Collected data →
::::

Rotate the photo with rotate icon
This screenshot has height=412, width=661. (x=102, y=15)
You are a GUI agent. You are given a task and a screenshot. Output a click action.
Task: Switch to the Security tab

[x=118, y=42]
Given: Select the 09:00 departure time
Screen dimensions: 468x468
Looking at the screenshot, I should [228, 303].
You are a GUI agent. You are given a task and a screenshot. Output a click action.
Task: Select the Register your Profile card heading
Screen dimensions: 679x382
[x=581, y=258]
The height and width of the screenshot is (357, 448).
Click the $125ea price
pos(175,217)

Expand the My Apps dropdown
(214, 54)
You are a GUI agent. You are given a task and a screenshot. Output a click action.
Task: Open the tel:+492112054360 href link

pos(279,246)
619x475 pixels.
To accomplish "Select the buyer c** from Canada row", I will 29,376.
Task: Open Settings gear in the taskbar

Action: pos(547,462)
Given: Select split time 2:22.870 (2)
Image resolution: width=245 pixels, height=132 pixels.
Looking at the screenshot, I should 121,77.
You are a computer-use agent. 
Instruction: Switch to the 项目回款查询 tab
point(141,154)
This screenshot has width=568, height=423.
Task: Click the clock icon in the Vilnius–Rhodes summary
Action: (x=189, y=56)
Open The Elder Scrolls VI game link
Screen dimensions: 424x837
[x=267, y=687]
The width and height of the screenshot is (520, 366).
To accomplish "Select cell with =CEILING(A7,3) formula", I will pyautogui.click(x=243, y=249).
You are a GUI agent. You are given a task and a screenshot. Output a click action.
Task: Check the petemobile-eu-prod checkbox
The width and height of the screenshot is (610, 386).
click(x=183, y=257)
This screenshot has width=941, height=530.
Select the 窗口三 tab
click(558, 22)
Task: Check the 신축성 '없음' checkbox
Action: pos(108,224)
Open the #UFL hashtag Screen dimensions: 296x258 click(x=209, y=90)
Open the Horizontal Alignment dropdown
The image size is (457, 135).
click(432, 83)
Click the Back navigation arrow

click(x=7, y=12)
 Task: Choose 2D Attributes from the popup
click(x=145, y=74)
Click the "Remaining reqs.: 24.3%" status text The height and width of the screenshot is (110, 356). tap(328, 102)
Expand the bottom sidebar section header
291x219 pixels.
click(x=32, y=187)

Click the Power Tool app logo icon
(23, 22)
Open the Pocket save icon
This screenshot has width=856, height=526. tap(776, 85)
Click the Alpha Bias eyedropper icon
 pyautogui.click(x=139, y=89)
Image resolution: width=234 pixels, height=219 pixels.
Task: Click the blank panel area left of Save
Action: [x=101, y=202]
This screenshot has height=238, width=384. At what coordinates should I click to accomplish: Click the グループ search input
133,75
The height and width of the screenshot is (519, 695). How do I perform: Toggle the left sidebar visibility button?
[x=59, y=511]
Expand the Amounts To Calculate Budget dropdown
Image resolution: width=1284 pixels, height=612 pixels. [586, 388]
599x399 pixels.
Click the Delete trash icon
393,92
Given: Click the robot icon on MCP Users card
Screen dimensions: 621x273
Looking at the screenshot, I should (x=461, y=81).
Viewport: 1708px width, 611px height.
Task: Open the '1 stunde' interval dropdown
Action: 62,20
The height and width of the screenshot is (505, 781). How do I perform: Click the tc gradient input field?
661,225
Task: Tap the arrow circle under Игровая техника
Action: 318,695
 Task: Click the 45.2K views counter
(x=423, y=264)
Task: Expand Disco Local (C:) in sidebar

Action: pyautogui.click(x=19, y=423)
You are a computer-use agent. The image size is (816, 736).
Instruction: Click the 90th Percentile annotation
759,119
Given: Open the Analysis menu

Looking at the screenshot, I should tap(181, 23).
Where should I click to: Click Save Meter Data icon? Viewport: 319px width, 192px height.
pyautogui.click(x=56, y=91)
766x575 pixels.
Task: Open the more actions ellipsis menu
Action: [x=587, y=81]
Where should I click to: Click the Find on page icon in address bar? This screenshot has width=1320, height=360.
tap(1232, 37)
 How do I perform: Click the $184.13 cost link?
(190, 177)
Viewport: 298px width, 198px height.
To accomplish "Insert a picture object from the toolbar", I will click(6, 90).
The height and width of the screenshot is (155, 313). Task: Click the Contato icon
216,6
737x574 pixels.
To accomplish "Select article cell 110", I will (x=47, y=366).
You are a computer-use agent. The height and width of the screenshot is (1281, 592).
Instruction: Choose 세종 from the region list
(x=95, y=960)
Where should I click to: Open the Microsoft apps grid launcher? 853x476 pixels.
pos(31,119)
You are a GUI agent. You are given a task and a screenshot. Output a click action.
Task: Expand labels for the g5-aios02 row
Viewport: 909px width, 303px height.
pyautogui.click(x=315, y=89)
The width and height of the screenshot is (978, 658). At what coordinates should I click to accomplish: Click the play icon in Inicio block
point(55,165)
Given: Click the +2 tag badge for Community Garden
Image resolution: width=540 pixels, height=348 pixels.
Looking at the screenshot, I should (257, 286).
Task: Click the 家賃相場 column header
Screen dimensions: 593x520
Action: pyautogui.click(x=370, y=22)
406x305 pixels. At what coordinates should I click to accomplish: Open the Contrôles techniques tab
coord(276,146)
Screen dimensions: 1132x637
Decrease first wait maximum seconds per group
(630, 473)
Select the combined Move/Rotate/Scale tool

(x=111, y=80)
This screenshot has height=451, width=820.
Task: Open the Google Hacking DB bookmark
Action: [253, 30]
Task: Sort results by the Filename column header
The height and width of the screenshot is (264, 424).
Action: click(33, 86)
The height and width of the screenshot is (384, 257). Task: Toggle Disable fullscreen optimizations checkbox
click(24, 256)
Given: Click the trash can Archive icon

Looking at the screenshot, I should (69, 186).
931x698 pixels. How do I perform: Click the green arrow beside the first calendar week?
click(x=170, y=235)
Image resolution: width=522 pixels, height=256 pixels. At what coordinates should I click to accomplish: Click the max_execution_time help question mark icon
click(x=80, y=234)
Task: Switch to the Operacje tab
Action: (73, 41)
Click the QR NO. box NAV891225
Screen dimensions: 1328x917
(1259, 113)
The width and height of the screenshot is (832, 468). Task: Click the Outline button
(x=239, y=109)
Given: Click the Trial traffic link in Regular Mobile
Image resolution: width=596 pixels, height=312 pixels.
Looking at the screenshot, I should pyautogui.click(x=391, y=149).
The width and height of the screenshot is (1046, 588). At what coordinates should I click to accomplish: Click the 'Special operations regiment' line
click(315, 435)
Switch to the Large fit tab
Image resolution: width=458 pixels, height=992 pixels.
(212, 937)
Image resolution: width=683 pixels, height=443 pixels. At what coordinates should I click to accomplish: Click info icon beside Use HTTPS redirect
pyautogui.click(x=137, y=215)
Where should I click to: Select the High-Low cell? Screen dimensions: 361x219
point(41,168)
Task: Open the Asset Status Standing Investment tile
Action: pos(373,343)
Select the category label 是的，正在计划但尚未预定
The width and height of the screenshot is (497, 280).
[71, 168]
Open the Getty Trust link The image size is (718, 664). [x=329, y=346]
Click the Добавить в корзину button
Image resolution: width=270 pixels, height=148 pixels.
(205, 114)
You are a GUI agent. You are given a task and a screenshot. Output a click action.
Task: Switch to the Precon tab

::::

Retype each line above exactly as written.

RESPONSE TO THE TASK →
Rotate the photo with rotate icon
This screenshot has height=412, width=661. (x=102, y=15)
You are a GUI agent. You are given a task and a screenshot. Output a click action.
Task: Switch to the Security tab

[x=118, y=42]
Given: Select the 09:00 departure time
Screen dimensions: 468x468
Looking at the screenshot, I should [228, 303].
You are a GUI agent. You are given a task and a screenshot. Output a click action.
Task: Select the Register your Profile card heading
Screen dimensions: 679x382
[x=581, y=258]
The height and width of the screenshot is (357, 448).
Click the $125ea price
pos(175,217)

Expand the My Apps dropdown
(214, 54)
You are a GUI agent. You are given a task and a screenshot. Output a click action.
Task: Open the tel:+492112054360 href link

pos(279,246)
619x475 pixels.
To accomplish "Select the buyer c** from Canada row", I will 29,376.
Task: Open Settings gear in the taskbar

Action: pos(547,462)
Given: Select split time 2:22.870 (2)
Image resolution: width=245 pixels, height=132 pixels.
Looking at the screenshot, I should 121,77.
You are a computer-use agent. 
Instruction: Switch to the 项目回款查询 tab
point(141,154)
This screenshot has width=568, height=423.
Task: Click the clock icon in the Vilnius–Rhodes summary
Action: (x=189, y=56)
Open The Elder Scrolls VI game link
Screen dimensions: 424x837
[x=267, y=687]
The width and height of the screenshot is (520, 366).
To accomplish "Select cell with =CEILING(A7,3) formula", I will pyautogui.click(x=243, y=249).
You are a GUI agent. You are given a task and a screenshot. Output a click action.
Task: Check the petemobile-eu-prod checkbox
The width and height of the screenshot is (610, 386).
click(x=183, y=257)
This screenshot has width=941, height=530.
Select the 窗口三 tab
click(558, 22)
Task: Check the 신축성 '없음' checkbox
Action: pos(108,224)
Open the #UFL hashtag Screen dimensions: 296x258 click(x=209, y=90)
Open the Horizontal Alignment dropdown
The image size is (457, 135).
click(432, 83)
Click the Back navigation arrow

click(x=7, y=12)
 Task: Choose 2D Attributes from the popup
click(x=145, y=74)
Click the "Remaining reqs.: 24.3%" status text The height and width of the screenshot is (110, 356). tap(328, 102)
Expand the bottom sidebar section header
291x219 pixels.
click(x=32, y=187)

Click the Power Tool app logo icon
(23, 22)
Open the Pocket save icon
This screenshot has width=856, height=526. tap(776, 85)
Click the Alpha Bias eyedropper icon
 pyautogui.click(x=139, y=89)
Image resolution: width=234 pixels, height=219 pixels.
Task: Click the blank panel area left of Save
Action: [x=101, y=202]
This screenshot has height=238, width=384. At what coordinates should I click to accomplish: Click the グループ search input
133,75
The height and width of the screenshot is (519, 695). How do I perform: Toggle the left sidebar visibility button?
[x=59, y=511]
Expand the Amounts To Calculate Budget dropdown
Image resolution: width=1284 pixels, height=612 pixels. [586, 388]
599x399 pixels.
Click the Delete trash icon
393,92
Given: Click the robot icon on MCP Users card
Screen dimensions: 621x273
Looking at the screenshot, I should (x=461, y=81).
Viewport: 1708px width, 611px height.
Task: Open the '1 stunde' interval dropdown
Action: 62,20
The height and width of the screenshot is (505, 781). How do I perform: Click the tc gradient input field?
661,225
Task: Tap the arrow circle under Игровая техника
Action: 318,695
 Task: Click the 45.2K views counter
(x=423, y=264)
Task: Expand Disco Local (C:) in sidebar

Action: pyautogui.click(x=19, y=423)
You are a computer-use agent. The image size is (816, 736).
Instruction: Click the 90th Percentile annotation
759,119
Given: Open the Analysis menu

Looking at the screenshot, I should tap(181, 23).
Where should I click to: Click Save Meter Data icon? Viewport: 319px width, 192px height.
pyautogui.click(x=56, y=91)
766x575 pixels.
Task: Open the more actions ellipsis menu
Action: [x=587, y=81]
Where should I click to: Click the Find on page icon in address bar? This screenshot has width=1320, height=360.
tap(1232, 37)
 How do I perform: Click the $184.13 cost link?
(190, 177)
Viewport: 298px width, 198px height.
To accomplish "Insert a picture object from the toolbar", I will click(6, 90).
The height and width of the screenshot is (155, 313). Task: Click the Contato icon
216,6
737x574 pixels.
To accomplish "Select article cell 110", I will (x=47, y=366).
You are a computer-use agent. The height and width of the screenshot is (1281, 592).
Instruction: Choose 세종 from the region list
(x=95, y=960)
Where should I click to: Open the Microsoft apps grid launcher? 853x476 pixels.
pos(31,119)
You are a GUI agent. You are given a task and a screenshot. Output a click action.
Task: Expand labels for the g5-aios02 row
Viewport: 909px width, 303px height.
pyautogui.click(x=315, y=89)
The width and height of the screenshot is (978, 658). At what coordinates should I click to accomplish: Click the play icon in Inicio block
point(55,165)
Given: Click the +2 tag badge for Community Garden
Image resolution: width=540 pixels, height=348 pixels.
Looking at the screenshot, I should (257, 286).
Task: Click the 家賃相場 column header
Screen dimensions: 593x520
Action: pyautogui.click(x=370, y=22)
406x305 pixels. At what coordinates should I click to accomplish: Open the Contrôles techniques tab
coord(276,146)
Screen dimensions: 1132x637
Decrease first wait maximum seconds per group
(630, 473)
Select the combined Move/Rotate/Scale tool

(x=111, y=80)
This screenshot has height=451, width=820.
Task: Open the Google Hacking DB bookmark
Action: [253, 30]
Task: Sort results by the Filename column header
The height and width of the screenshot is (264, 424).
Action: click(33, 86)
The height and width of the screenshot is (384, 257). Task: Toggle Disable fullscreen optimizations checkbox
click(24, 256)
Given: Click the trash can Archive icon

Looking at the screenshot, I should (69, 186).
931x698 pixels. How do I perform: Click the green arrow beside the first calendar week?
click(x=170, y=235)
Image resolution: width=522 pixels, height=256 pixels. At what coordinates should I click to accomplish: Click the max_execution_time help question mark icon
click(x=80, y=234)
Task: Switch to the Operacje tab
Action: (73, 41)
Click the QR NO. box NAV891225
Screen dimensions: 1328x917
(1259, 113)
The width and height of the screenshot is (832, 468). Task: Click the Outline button
(x=239, y=109)
Given: Click the Trial traffic link in Regular Mobile
Image resolution: width=596 pixels, height=312 pixels.
Looking at the screenshot, I should pyautogui.click(x=391, y=149).
The width and height of the screenshot is (1046, 588). At what coordinates should I click to accomplish: Click the 'Special operations regiment' line
click(315, 435)
Switch to the Large fit tab
Image resolution: width=458 pixels, height=992 pixels.
(212, 937)
Image resolution: width=683 pixels, height=443 pixels. At what coordinates should I click to accomplish: Click info icon beside Use HTTPS redirect
pyautogui.click(x=137, y=215)
Where should I click to: Select the High-Low cell? Screen dimensions: 361x219
point(41,168)
Task: Open the Asset Status Standing Investment tile
Action: pos(373,343)
Select the category label 是的，正在计划但尚未预定
The width and height of the screenshot is (497, 280).
[71, 168]
Open the Getty Trust link The image size is (718, 664). [x=329, y=346]
Click the Добавить в корзину button
Image resolution: width=270 pixels, height=148 pixels.
(205, 114)
You are a GUI agent. You are given a task and a screenshot. Output a click action.
Task: Switch to the Precon tab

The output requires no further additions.